Could one say "Sie gibt eine Orange einem Mann" and let the dativ case take care of expressing who/what is given who/what?
Are you asking if it is possible to invert the two objects in the German sentence? In this case it’s not possible because an accusative with an indefinite article is always behind the dative. So „Sie gibt eine Orange einem Mann.“ is not correct German.
Speaking of full objects (not objects in the form of pronouns) you can take as a rule of thumb (regla de oro): Dativ vor Akkusativ.
It comes down to emphasis. If you were just making a general statement you would probably just say "Sie gibt einem Mann eine Orange," but if you wanted to emphasize that it's an orange that she's giving him (as opposed to an apple, a gun, or whatever) you would but 'eine Orange' before 'einem Mann". You could even write it, "Eine Orange gibt sie einem Mann." While technically, that could mean that the orange is giving her to the man (since 'sie' is used in both the nominative and the accusative), through the context of the sentence you would be able to determine what is meant.
Sometimes the position of the objects can be changed, but always respecting the rules. One rule is: An accusative object with an indefinite article is always behind the dative. “Sie (nominative) gibt dem Mann (dative masculine) eine Orange (accusative with an indefinite article)." = She gives an orange TO the man.
If you change the places then it will be against the rule but thanks to “dem Mann” the sentence can be understood even though it sounds very strange.
Exactly the same happens when you replace “dem Mann" (dative masculine) for “dem Kind" (dative neuter). Again against the rule but can be understood.
But what happens if you replace “dem Mann” for a feminine dative? “Sie gibt der Frau (dative feminine) eine Orange." = She gives an orange TO the woman.
Changing the objects would be “Sie gibt eine Orange der Frau (genitive feminine)" = She gives an orange OF the woman.
The result of this change: The former dative object “der Frau” has now changed to be the genitive object “der Frau” because of its position in the sentence. The dative object is missing, and the whole thing isn’t understandable any more.
A general rule has to work for the three genders and here this is not the case, when the position of the objects is changed. So the only way to have a correct sentence is following the rule: Dativ vor Akkusativ, first dative and then accusative.
How then emphasize an object?
1.- By writing it at the beginning of the sentence. You won’t find this kind of structure very often because it sounds too elaborated and heavy. But notice that in this case subject and verb change their positions as well:
"Eine Orange gibt sie dem Mann." "Eine Orange gibt sie der Frau."
2.- By writing the emphasized object in italic (kursiv). (not in DL!?!)

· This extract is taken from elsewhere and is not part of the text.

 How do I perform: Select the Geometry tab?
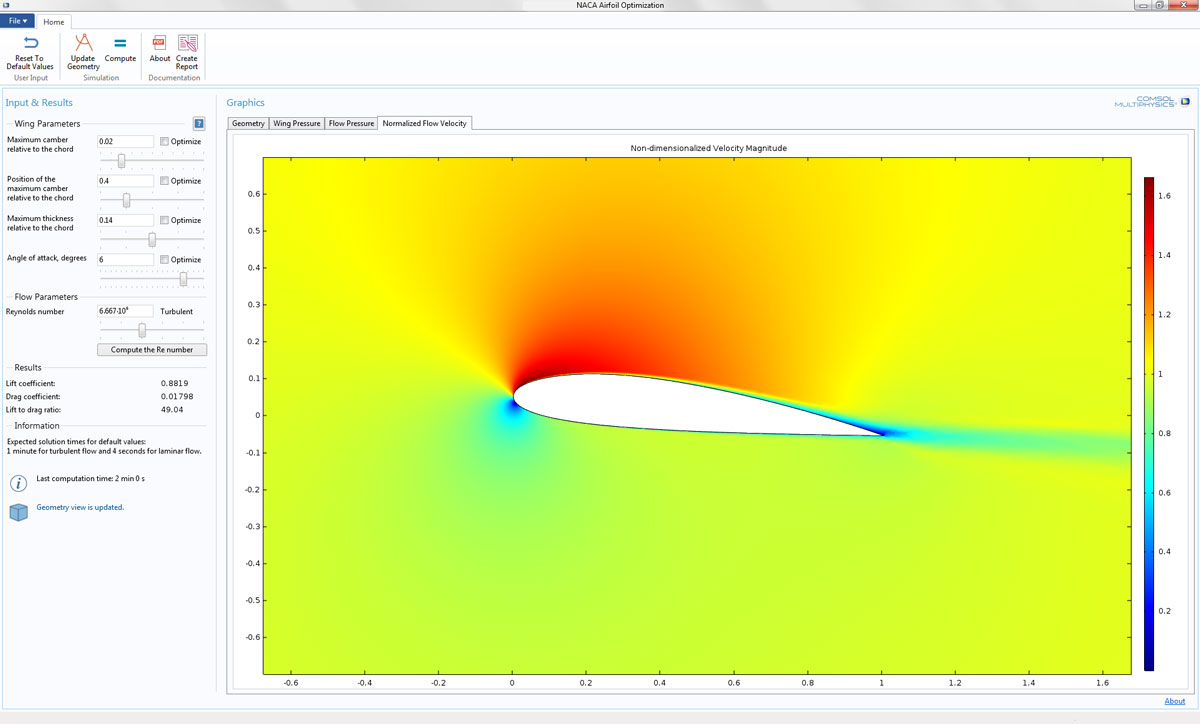pyautogui.click(x=248, y=124)
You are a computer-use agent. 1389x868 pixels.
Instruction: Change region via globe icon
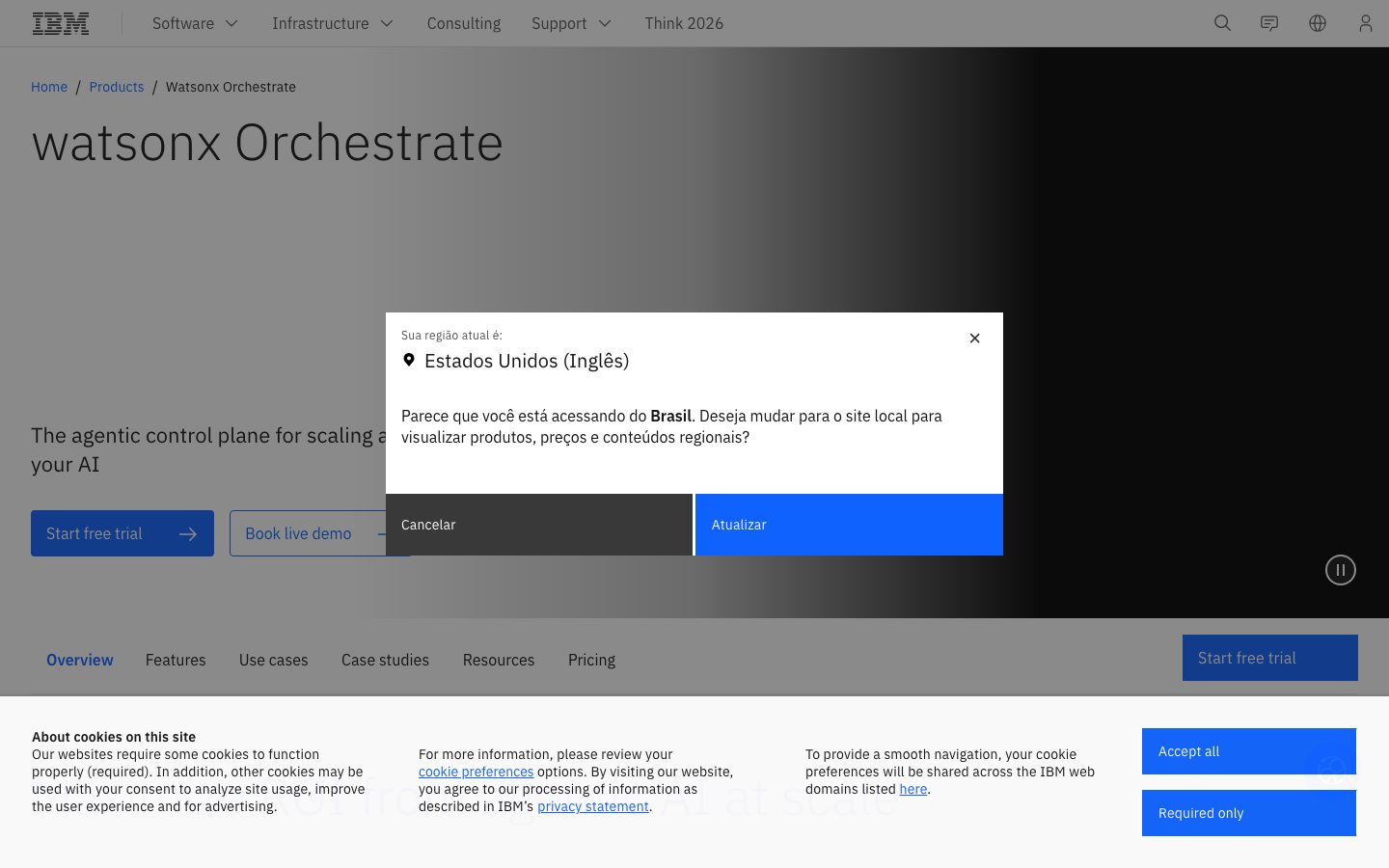click(1318, 23)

I found links about some rules. Even though it’s in German, it’s not very difficult to understand: http://www.deutschegrammatik20.de/wortposition/wortposition-dativ-akkusativ/
This one is tougher, but more complete, with charts which could be helpful: http://ww.deutschakademie.de/online-deutschkurs/dativ-akkusativ-erklaerung
You are missing a 'w' in that last link so it doesn't go there unless you change that to "www."
Okay, I understand that dative case is for indirect objects: in this sentence, the man is the INdirect object, because the orange is given to him, and the orange is the direct object, because it is the thing being given.
My question is: is there any "rule" or "pattern" for dative articles? Is it ALWAYS "einer" for "die" words and "einem" for "der" words?
We had to memorize a chart in my second semester of German, which taught me nothing. I cannot learn by rote memorization. I hope DuoLingo's more "organic" learning process will help me with Dative case, so it's no longer something I dread.
The grammatical rule is simple and easy:
einem => for both masculine and neuter words (dativ)
einer => for female words only (dativ)
I type intentionally: She is giving a man an orange. It was accepted as correct but how it sounds for english native speakers?
That would be totally fine, just like in German, the English language allows you to say the same thing in different ways sometimes (though not always, which can be confusing), and in the case of this sentence your word order works well.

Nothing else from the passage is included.